### Records supplied ###

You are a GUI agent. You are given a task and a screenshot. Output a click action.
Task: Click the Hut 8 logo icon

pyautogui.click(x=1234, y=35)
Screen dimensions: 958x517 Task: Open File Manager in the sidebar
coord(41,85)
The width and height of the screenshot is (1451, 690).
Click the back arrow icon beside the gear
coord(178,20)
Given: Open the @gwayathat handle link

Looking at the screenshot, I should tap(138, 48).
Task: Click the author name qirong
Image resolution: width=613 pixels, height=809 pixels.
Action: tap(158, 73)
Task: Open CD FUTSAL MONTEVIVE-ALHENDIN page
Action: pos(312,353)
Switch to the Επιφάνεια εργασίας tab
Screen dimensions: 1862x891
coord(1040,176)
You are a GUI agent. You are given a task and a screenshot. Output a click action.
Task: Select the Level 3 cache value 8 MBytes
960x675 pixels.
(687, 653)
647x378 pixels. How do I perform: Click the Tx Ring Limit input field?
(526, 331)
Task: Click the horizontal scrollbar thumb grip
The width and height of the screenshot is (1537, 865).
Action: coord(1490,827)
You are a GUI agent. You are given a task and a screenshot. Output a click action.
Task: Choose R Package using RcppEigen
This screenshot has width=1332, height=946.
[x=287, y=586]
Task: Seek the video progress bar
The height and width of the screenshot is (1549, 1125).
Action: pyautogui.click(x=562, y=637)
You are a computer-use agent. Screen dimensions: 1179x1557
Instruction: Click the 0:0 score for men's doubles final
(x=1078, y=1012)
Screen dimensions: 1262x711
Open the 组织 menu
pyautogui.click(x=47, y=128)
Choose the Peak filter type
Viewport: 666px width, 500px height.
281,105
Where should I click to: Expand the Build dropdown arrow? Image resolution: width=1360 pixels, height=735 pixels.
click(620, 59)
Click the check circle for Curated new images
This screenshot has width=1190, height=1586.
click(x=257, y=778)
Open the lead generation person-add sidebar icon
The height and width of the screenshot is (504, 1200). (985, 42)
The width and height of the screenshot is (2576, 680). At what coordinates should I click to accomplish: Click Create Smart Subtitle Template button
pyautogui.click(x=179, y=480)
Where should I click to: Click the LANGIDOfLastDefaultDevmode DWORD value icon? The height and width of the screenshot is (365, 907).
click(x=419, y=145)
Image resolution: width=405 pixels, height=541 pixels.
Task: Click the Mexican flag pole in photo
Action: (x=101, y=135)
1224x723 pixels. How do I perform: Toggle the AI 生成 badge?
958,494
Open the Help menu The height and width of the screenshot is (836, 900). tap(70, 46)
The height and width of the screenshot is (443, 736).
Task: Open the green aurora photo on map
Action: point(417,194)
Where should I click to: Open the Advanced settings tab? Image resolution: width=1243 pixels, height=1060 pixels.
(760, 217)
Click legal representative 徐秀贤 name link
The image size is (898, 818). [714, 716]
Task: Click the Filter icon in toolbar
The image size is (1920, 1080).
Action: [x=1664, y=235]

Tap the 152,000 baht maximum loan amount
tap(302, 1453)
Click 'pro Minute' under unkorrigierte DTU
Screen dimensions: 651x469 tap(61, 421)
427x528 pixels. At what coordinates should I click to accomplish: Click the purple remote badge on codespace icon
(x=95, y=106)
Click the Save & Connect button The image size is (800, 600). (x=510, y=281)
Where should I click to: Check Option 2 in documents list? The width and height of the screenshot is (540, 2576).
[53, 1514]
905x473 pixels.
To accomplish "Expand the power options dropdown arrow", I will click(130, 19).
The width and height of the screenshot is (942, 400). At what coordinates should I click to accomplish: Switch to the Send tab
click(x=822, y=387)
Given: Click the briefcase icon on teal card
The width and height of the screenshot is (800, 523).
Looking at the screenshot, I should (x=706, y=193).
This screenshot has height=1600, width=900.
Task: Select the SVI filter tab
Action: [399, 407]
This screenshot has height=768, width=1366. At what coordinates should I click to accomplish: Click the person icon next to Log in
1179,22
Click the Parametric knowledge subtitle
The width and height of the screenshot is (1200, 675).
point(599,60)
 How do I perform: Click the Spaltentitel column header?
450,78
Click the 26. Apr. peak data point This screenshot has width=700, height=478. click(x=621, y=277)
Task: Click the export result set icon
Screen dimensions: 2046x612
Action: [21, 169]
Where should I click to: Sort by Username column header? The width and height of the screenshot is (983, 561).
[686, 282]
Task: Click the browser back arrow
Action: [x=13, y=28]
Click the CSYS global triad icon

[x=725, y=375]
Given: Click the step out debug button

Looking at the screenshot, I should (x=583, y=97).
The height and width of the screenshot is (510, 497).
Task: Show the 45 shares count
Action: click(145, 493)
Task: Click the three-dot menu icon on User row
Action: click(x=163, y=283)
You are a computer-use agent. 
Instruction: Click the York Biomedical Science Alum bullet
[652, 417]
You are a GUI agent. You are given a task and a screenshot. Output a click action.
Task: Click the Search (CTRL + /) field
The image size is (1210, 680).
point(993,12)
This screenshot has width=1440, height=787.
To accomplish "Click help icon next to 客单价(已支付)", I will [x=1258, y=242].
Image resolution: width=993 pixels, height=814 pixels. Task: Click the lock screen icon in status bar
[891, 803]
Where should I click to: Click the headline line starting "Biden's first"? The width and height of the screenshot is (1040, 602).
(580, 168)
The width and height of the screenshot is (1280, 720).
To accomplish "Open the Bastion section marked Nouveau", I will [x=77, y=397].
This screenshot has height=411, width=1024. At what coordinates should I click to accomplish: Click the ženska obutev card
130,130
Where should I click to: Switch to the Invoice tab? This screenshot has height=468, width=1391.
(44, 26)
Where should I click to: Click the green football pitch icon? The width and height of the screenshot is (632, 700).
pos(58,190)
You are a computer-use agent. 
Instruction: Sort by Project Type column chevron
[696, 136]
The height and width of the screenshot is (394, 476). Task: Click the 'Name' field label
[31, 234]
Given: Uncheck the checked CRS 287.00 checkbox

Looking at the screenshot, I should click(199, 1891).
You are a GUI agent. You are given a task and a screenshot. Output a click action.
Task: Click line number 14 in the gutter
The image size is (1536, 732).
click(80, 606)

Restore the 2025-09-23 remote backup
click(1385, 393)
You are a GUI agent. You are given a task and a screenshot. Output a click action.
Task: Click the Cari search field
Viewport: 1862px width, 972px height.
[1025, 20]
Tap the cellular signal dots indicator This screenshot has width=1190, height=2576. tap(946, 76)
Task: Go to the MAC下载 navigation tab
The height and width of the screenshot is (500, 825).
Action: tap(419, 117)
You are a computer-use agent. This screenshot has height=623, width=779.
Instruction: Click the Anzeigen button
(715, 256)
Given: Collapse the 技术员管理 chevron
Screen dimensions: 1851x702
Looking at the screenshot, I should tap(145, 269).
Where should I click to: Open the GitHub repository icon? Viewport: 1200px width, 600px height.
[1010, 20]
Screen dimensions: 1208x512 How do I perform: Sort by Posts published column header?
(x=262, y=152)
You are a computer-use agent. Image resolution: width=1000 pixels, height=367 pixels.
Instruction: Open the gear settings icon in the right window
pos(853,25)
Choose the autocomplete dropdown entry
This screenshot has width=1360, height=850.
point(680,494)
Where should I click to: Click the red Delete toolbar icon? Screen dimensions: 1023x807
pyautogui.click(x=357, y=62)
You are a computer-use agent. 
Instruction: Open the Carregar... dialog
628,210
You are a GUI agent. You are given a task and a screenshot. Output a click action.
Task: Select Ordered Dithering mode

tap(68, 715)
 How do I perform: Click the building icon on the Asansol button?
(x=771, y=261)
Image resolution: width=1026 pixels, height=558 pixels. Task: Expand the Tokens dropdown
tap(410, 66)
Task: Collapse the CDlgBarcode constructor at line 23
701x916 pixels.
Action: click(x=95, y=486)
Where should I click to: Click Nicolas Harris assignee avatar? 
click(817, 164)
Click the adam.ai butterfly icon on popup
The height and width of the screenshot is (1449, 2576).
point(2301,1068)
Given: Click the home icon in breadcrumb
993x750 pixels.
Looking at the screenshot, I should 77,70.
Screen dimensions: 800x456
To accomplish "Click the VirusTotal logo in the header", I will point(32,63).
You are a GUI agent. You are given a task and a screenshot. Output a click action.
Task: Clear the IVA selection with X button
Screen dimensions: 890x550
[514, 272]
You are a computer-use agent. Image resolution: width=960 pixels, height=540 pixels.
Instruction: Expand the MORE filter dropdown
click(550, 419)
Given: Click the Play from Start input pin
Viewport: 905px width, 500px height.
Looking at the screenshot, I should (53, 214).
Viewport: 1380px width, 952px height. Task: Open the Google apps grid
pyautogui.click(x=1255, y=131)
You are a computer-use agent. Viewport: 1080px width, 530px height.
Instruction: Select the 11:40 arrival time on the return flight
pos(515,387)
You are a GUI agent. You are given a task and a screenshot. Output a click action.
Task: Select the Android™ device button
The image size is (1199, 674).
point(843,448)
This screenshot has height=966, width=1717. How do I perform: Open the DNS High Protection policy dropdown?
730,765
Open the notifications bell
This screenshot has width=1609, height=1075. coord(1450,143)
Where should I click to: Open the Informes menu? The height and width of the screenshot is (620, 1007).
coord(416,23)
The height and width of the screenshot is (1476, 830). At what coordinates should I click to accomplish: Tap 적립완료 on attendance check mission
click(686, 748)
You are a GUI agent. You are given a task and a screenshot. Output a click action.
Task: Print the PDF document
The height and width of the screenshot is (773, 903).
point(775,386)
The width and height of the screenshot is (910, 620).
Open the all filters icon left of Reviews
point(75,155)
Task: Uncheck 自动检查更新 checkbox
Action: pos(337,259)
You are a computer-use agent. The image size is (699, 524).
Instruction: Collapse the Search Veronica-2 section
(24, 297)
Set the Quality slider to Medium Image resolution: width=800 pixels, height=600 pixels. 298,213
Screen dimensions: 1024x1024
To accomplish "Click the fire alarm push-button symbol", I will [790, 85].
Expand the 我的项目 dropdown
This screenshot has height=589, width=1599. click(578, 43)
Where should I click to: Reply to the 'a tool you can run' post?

###

The answer must be every line from the records above that contains the word "will", copied out.

• _Your response_:
To accomplish "Expand the power options dropdown arrow", I will click(130, 19).
To accomplish "Click help icon next to 客单价(已支付)", I will [x=1258, y=242].
To accomplish "Open the Bastion section marked Nouveau", I will [x=77, y=397].
To accomplish "Click the VirusTotal logo in the header", I will point(32,63).
To accomplish "Click the fire alarm push-button symbol", I will [790, 85].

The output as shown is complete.